What is required:
When a line of the entries contains the word "agent", report that line.

Given data:

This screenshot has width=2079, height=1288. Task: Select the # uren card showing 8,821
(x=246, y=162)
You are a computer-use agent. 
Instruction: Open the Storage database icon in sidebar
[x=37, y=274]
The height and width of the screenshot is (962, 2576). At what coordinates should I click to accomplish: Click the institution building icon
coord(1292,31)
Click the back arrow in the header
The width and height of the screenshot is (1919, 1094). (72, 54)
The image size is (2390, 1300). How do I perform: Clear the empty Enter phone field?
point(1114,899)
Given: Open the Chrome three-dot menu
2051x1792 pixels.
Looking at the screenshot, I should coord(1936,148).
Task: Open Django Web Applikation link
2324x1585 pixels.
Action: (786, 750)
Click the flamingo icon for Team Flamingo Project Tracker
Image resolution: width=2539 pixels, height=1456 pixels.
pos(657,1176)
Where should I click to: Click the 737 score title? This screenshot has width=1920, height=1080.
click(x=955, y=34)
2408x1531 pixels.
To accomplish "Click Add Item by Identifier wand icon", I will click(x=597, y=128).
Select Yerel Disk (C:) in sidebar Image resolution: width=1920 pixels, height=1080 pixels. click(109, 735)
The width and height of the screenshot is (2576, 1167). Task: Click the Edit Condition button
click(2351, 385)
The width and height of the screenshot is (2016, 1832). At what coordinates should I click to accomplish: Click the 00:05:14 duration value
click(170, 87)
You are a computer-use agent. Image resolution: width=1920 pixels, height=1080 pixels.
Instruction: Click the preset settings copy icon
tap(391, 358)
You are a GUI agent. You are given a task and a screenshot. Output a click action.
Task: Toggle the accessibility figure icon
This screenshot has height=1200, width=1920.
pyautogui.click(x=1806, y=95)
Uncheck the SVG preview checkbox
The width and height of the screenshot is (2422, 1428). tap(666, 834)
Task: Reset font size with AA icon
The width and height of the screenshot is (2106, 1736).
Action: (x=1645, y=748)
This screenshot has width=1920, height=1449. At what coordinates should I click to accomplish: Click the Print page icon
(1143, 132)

Answer to the exercise:
You are a computer-use agent. 
You are a computer-use agent. Image resolution: width=1920 pixels, height=1080 pixels.
You are a GUI agent. You are given a task and a screenshot. Output a click action.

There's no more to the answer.